During the tumultuous period of adolescence I desperately needed to understand my identity did and does not derive from my romantic potential. I needed to guard my heart from petty crushes and infatuations, which those books clarified for me. All of these encompassed physical and emotional aspects of a relationship, fueling my passion for the perfect courtship. I idealized the concept of a courtship, and it became an idol. It was a subtle idol, an ultimate goal hiding in the roughage of expectations and images of the relationships of loved ones.

While courtship itself is not evil, the connotations and ideals of it may become so. It places infinite pressure on developing individuals to make the singular correct choice, for life. There is no room to breathe, stretch, adventure. I desperately miss an age of dating that I never saw: the fifties, when a guy could take out a girl and simply spend time with her getting to know her without expectation of serious commitment and less disappointment when a relationship did not develop. It was a safe zone to merely hang out with someone of interest. Granted not all situations are idyllic, but juxtaposed with the dating culture of today it surpasses in simplicity and quality. The current culture spans two extremes: friends with benefits or total commitment initially. I long for the balance between the two. I long for an enjoyable, innocent friendship that may lead to more. I do long to marry my best friend, but I realize now I cannot place such weight on finding that person that I disregard potential friendships in favor of the unattainable.

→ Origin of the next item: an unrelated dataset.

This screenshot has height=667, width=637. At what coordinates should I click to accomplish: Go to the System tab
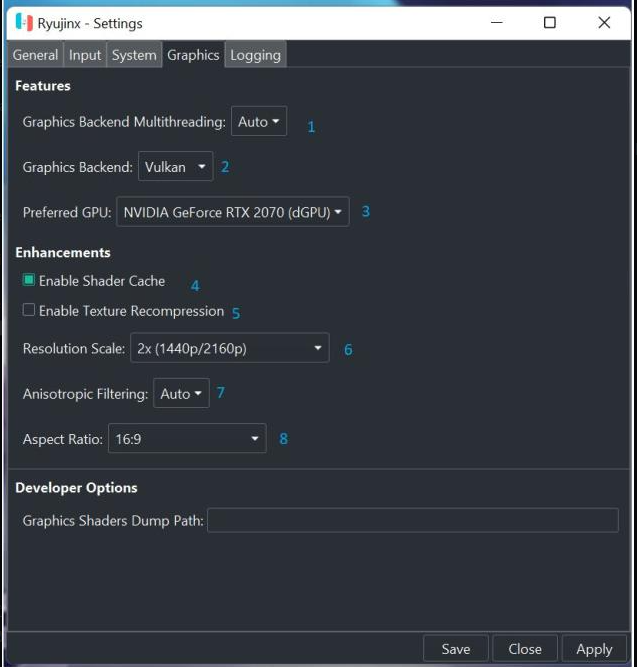click(x=134, y=55)
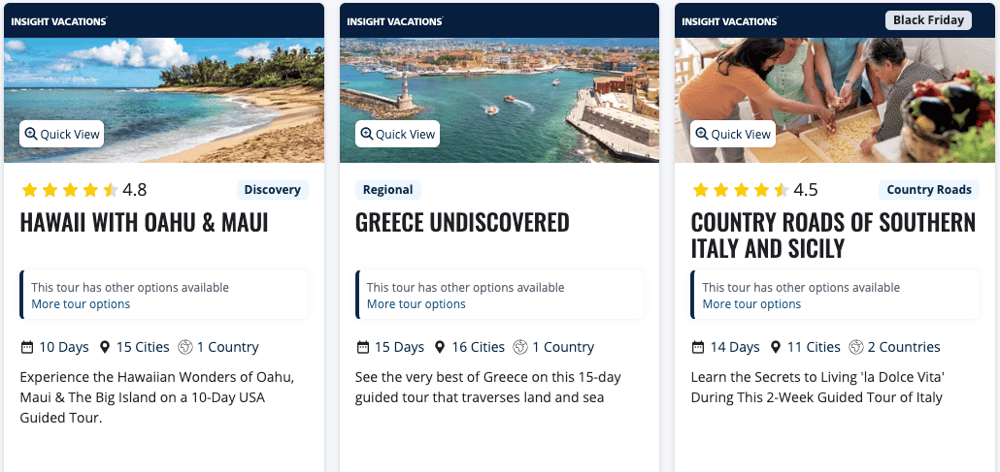Image resolution: width=1000 pixels, height=472 pixels.
Task: Open Country Roads of Southern Italy title
Action: (833, 235)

I choose to reject the lie that I must be perfectly prepared for marriage before You will grant me a relationship. I choose the truth that Your timing is perfect, and I choose to trust that completely. Whether it comes soon or not at all, I know Your ways are far above mine. This battle is not easy, as I would rather lock my heart in the vault of my own selfishness to become invincible, yet I refuse to allow the heart You have blessed me with to become irredeemable. So I lay down my guns, my casket of my own selfishness, my expectations, and I leap off of the precipice into the unknown of Your promises.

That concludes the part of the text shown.